Stated exercise:
Present all the items below as a Markdown table with the columns Row and Text, one numbered row per line and no rows for blank lines.

Provided data:
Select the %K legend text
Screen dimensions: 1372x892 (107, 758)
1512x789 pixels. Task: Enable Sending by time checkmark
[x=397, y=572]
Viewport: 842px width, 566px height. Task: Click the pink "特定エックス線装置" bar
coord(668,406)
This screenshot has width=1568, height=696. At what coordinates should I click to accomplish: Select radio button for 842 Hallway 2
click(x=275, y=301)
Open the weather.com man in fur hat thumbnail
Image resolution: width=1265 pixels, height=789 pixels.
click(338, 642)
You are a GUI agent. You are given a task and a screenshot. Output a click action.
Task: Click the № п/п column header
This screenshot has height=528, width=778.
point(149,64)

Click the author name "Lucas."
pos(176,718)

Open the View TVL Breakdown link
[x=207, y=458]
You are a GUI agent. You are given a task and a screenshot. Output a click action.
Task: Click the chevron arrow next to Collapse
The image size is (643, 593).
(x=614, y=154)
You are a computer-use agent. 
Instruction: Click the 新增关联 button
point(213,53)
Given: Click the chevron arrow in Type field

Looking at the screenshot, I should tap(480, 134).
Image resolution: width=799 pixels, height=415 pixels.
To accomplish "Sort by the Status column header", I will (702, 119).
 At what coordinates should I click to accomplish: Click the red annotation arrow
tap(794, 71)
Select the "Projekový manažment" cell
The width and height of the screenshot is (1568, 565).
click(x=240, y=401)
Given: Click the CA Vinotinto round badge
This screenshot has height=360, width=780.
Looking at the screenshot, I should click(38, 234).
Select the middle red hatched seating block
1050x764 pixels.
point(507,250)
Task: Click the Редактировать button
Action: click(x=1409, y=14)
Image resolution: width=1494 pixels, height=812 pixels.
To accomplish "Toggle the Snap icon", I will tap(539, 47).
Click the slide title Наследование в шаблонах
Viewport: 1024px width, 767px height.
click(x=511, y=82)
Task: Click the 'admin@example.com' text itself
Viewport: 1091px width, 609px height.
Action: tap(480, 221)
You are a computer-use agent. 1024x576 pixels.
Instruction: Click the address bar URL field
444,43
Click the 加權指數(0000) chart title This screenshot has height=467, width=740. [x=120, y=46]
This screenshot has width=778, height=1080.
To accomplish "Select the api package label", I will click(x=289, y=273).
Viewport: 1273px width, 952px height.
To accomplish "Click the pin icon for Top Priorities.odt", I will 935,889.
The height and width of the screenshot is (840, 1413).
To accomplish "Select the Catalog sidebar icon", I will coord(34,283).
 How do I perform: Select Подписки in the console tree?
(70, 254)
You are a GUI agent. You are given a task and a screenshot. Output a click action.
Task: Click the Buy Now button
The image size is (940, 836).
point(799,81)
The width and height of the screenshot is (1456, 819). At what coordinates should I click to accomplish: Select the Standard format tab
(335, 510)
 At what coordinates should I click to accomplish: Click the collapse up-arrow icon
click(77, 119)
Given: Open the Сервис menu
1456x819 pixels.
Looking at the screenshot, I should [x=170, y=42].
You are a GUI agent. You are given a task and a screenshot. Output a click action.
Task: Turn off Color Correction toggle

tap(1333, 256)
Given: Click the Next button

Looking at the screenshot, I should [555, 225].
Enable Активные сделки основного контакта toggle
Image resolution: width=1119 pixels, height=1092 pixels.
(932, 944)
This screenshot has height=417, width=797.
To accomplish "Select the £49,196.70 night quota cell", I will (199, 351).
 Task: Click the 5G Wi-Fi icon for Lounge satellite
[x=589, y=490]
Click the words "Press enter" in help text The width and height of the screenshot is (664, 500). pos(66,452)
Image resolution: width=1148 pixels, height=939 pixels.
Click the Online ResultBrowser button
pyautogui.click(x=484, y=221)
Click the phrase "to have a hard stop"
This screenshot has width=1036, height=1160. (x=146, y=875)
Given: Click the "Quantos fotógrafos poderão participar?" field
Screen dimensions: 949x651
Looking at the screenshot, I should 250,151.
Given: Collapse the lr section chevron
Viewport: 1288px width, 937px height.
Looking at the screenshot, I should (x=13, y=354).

Response to this task:
| Row | Text |
|---|---|
| 1 | Select the %K legend text |
| 2 | Screen dimensions: 1372x892 (107, 758) |
| 3 | 1512x789 pixels. Task: Enable Sending by time checkmark |
| 4 | [x=397, y=572] |
| 5 | Viewport: 842px width, 566px height. Task: Click the pink "特定エックス線装置" bar |
| 6 | coord(668,406) |
| 7 | This screenshot has width=1568, height=696. At what coordinates should I click to accomplish: Select radio button for 842 Hallway 2 |
| 8 | click(x=275, y=301) |
| 9 | Open the weather.com man in fur hat thumbnail |
| 10 | Image resolution: width=1265 pixels, height=789 pixels. |
| 11 | click(338, 642) |
| 12 | You are a GUI agent. You are given a task and a screenshot. Output a click action. |
| 13 | Task: Click the № п/п column header |
| 14 | This screenshot has height=528, width=778. |
| 15 | point(149,64) |
| 16 | Click the author name "Lucas." |
| 17 | pos(176,718) |
| 18 | Open the View TVL Breakdown link |
| 19 | [x=207, y=458] |
| 20 | You are a GUI agent. You are given a task and a screenshot. Output a click action. |
| 21 | Task: Click the chevron arrow next to Collapse |
| 22 | The image size is (643, 593). |
| 23 | (x=614, y=154) |
| 24 | You are a computer-use agent.  |
| 25 | Instruction: Click the 新增关联 button |
| 26 | point(213,53) |
| 27 | Given: Click the chevron arrow in Type field |
| 28 | Looking at the screenshot, I should tap(480, 134). |
| 29 | Image resolution: width=799 pixels, height=415 pixels. |
| 30 | To accomplish "Sort by the Status column header", I will (702, 119). |
| 31 |  At what coordinates should I click to accomplish: Click the red annotation arrow |
| 32 | tap(794, 71) |
| 33 | Select the "Projekový manažment" cell |
| 34 | The width and height of the screenshot is (1568, 565). |
| 35 | click(x=240, y=401) |
| 36 | Given: Click the CA Vinotinto round badge |
| 37 | This screenshot has height=360, width=780. |
| 38 | Looking at the screenshot, I should click(38, 234). |
| 39 | Select the middle red hatched seating block |
| 40 | 1050x764 pixels. |
| 41 | point(507,250) |
| 42 | Task: Click the Редактировать button |
| 43 | Action: click(x=1409, y=14) |
| 44 | Image resolution: width=1494 pixels, height=812 pixels. |
| 45 | To accomplish "Toggle the Snap icon", I will tap(539, 47). |
| 46 | Click the slide title Наследование в шаблонах |
| 47 | Viewport: 1024px width, 767px height. |
| 48 | click(x=511, y=82) |
| 49 | Task: Click the 'admin@example.com' text itself |
| 50 | Viewport: 1091px width, 609px height. |
| 51 | Action: tap(480, 221) |
| 52 | You are a computer-use agent. 1024x576 pixels. |
| 53 | Instruction: Click the address bar URL field |
| 54 | 444,43 |
| 55 | Click the 加權指數(0000) chart title This screenshot has height=467, width=740. [x=120, y=46] |
| 56 | This screenshot has width=778, height=1080. |
| 57 | To accomplish "Select the api package label", I will click(x=289, y=273). |
| 58 | Viewport: 1273px width, 952px height. |
| 59 | To accomplish "Click the pin icon for Top Priorities.odt", I will 935,889. |
| 60 | The height and width of the screenshot is (840, 1413). |
| 61 | To accomplish "Select the Catalog sidebar icon", I will coord(34,283). |
| 62 |  How do I perform: Select Подписки in the console tree? |
| 63 | (70, 254) |
| 64 | You are a GUI agent. You are given a task and a screenshot. Output a click action. |
| 65 | Task: Click the Buy Now button |
| 66 | The image size is (940, 836). |
| 67 | point(799,81) |
| 68 | The width and height of the screenshot is (1456, 819). At what coordinates should I click to accomplish: Select the Standard format tab |
| 69 | (335, 510) |
| 70 |  At what coordinates should I click to accomplish: Click the collapse up-arrow icon |
| 71 | click(77, 119) |
| 72 | Given: Open the Сервис menu |
| 73 | 1456x819 pixels. |
| 74 | Looking at the screenshot, I should [x=170, y=42]. |
| 75 | You are a GUI agent. You are given a task and a screenshot. Output a click action. |
| 76 | Task: Turn off Color Correction toggle |
| 77 | tap(1333, 256) |
| 78 | Given: Click the Next button |
| 79 | Looking at the screenshot, I should [555, 225]. |
| 80 | Enable Активные сделки основного контакта toggle |
| 81 | Image resolution: width=1119 pixels, height=1092 pixels. |
| 82 | (932, 944) |
| 83 | This screenshot has height=417, width=797. |
| 84 | To accomplish "Select the £49,196.70 night quota cell", I will (199, 351). |
| 85 |  Task: Click the 5G Wi-Fi icon for Lounge satellite |
| 86 | [x=589, y=490] |
| 87 | Click the words "Press enter" in help text The width and height of the screenshot is (664, 500). pos(66,452) |
| 88 | Image resolution: width=1148 pixels, height=939 pixels. |
| 89 | Click the Online ResultBrowser button |
| 90 | pyautogui.click(x=484, y=221) |
| 91 | Click the phrase "to have a hard stop" |
| 92 | This screenshot has width=1036, height=1160. (x=146, y=875) |
| 93 | Given: Click the "Quantos fotógrafos poderão participar?" field |
| 94 | Screen dimensions: 949x651 |
| 95 | Looking at the screenshot, I should 250,151. |
| 96 | Given: Collapse the lr section chevron |
| 97 | Viewport: 1288px width, 937px height. |
| 98 | Looking at the screenshot, I should (x=13, y=354). |